Scientific classification
- Kingdom: Animalia
- Phylum: Chordata
- Class: Aves
- Order: Galliformes
- Family: Odontophoridae
- Genus: Odontophorus
- Species: O. capueira
- Binomial name: Odontophorus capueira (Spix, 1825)

= Spot-winged wood quail =

- Genus: Odontophorus (bird)
- Species: capueira
- Authority: (Spix, 1825)
- Conservation status: LC

Species of bird

The spot-winged wood quail (Odontophorus capueira) is a species of bird in the family Odontophoridae. It is found in Brazil, Argentina and Paraguay, and formerly in Uruguay.
In Portuguese and Spanish the bird is called uru (Corcovado Urú).

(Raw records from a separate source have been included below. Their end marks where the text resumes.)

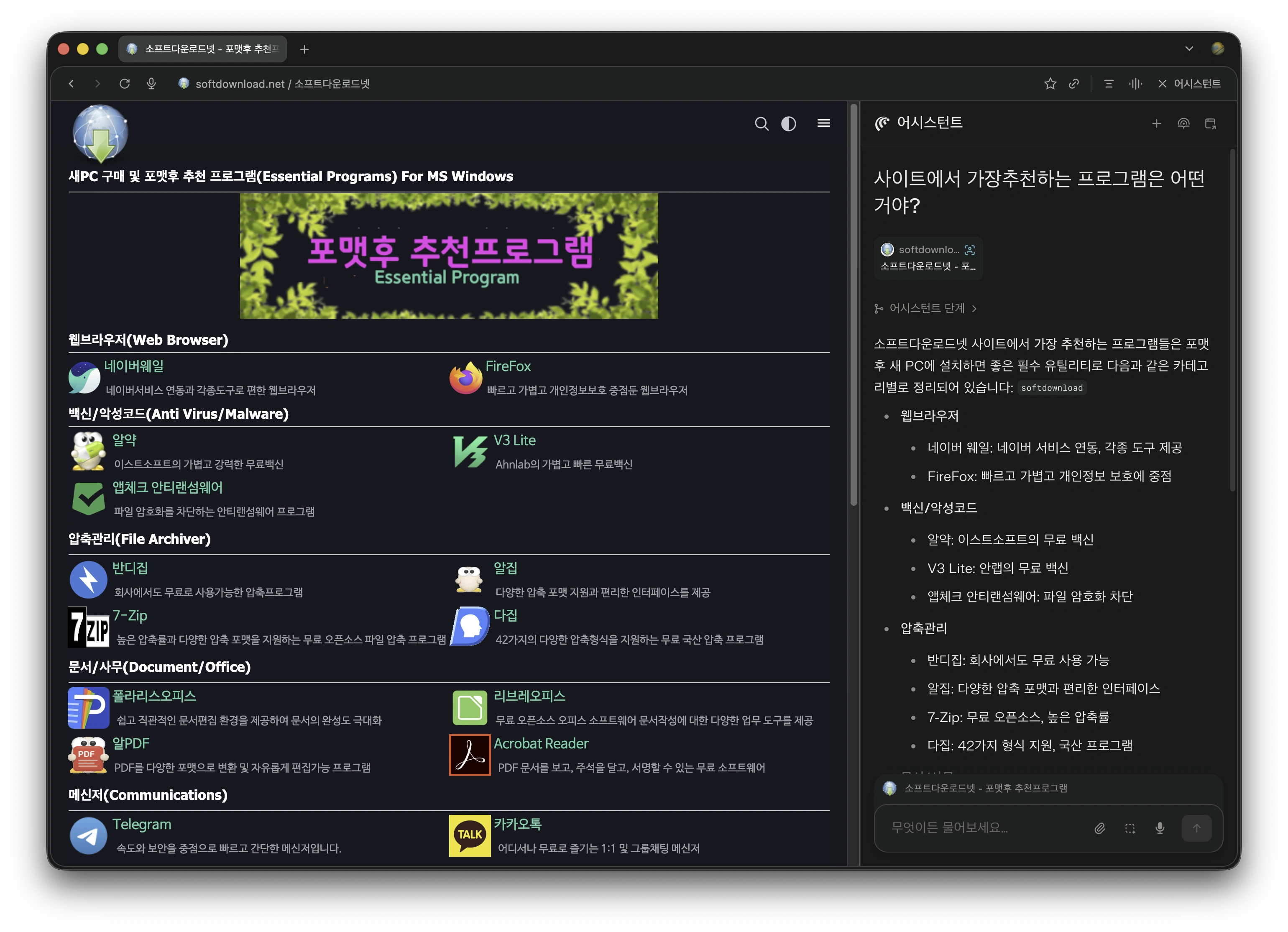Click the page search magnifier icon
Image resolution: width=1288 pixels, height=932 pixels.
tap(761, 124)
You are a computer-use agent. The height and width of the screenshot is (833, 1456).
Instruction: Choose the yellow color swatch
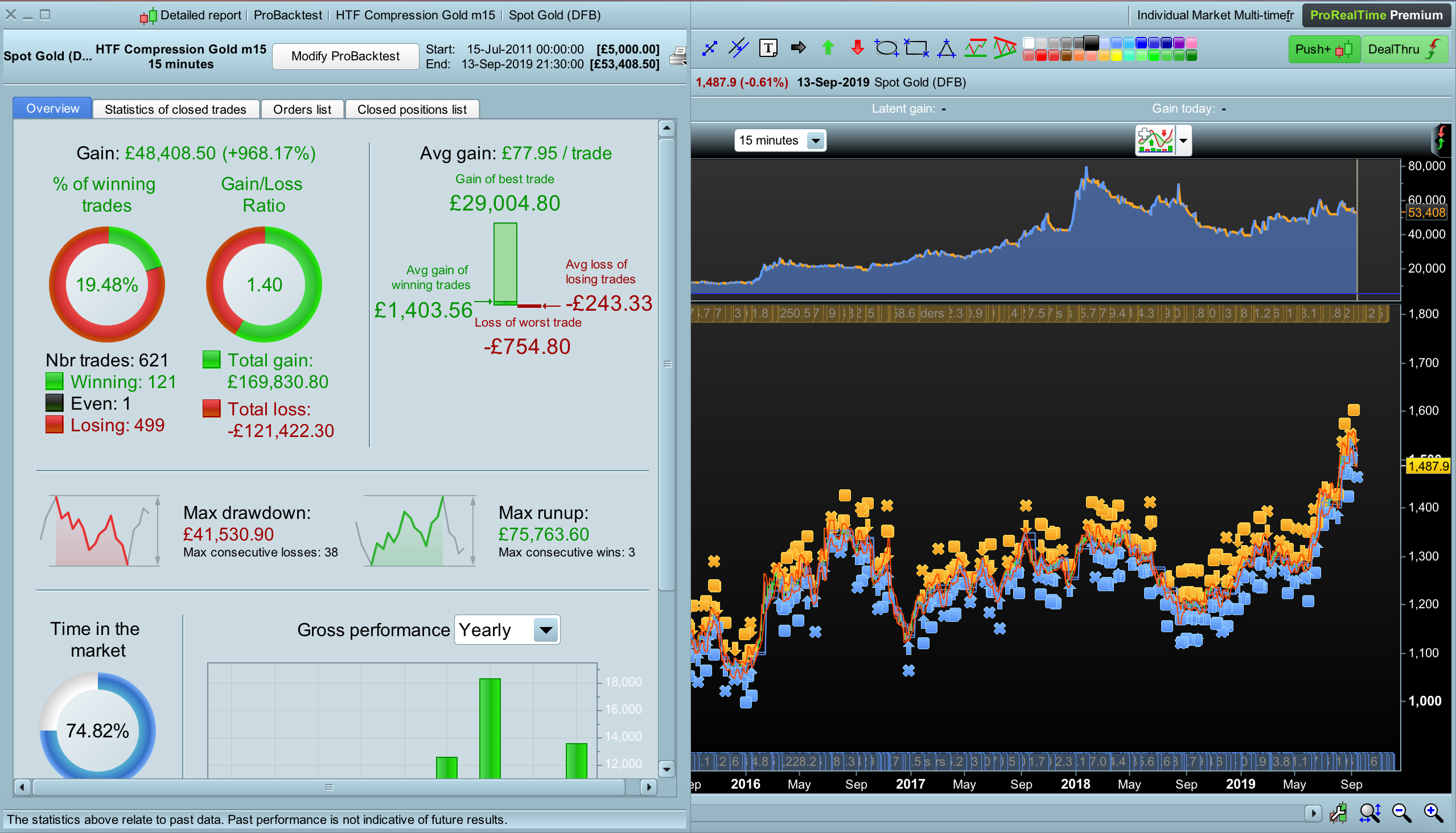point(1116,56)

Its natural habitats are subtropical or tropical dry lowland forests. Its population is thought to be declining but at a moderate rate, so the International Union for Conservation of Nature has assessed it as being a "least-concern species".

==Description==
Male and female spot-winged wood quails are similar in appearance but the female is slightly smaller. The bird has a reddish-brown crown with a loose crest, speckled with buff. The supercilium (stripe above the eye) and the chest-band are reddish-cinnamon. The upper parts are greyish-brown, with dark vermiculations and speckling, with the individual feathers on neck, mantle, back and scapulars having white streaks beside the shaft. The sides of the head, throat and underparts are slatey-grey. The legs are dark grey, the bill is blackish, the iris brown and the bare area around the eyes red. The length range is about 26 to 30 cm. Juveniles are similar in colouring but have reddish bills, more speckled upper parts and grey underparts flushed with rust and speckled with white.

==Distribution==
The spot-winged wood quail is native to eastern and southeastern Brazil, the extreme northeastern part of Argentina and the eastern part of Paraguay. It inhabits dry lowland forest, including secondary forest, at altitudes not exceeding 1600 m.

==Ecology==
Spot-winged wood quails tend to move around on the ground by day in small groups of typically six to eight, but sometimes up to fifteen. When disturbed they move off into the undergrowth and seldom take to the wing, especially when the group includes chicks. The birds sometimes freeze and crouch. The diet includes fallen nuts of Araucaria and other trees, the berries of pokeweed and other plants and probably invertebrates. At night these birds roost well off the ground in trees. They are monogamous and breeding takes place between August and November. The nest is built on the ground with a side entrance and a roof of dead leaves. About four white eggs are laid which soon become discoloured. The female incubates the clutch, which hatch after about eighteen days, and she also rears the chicks without help.

==Status==
The spot-winged wood quail has a very extensive distribution and is common in at least part of its range, although the most northerly populations are at risk from hunting. The total population is thought to be declining but not at such a rate as to put the bird at risk, and the International Union for Conservation of Nature has assessed its conservation status as being of "least concern".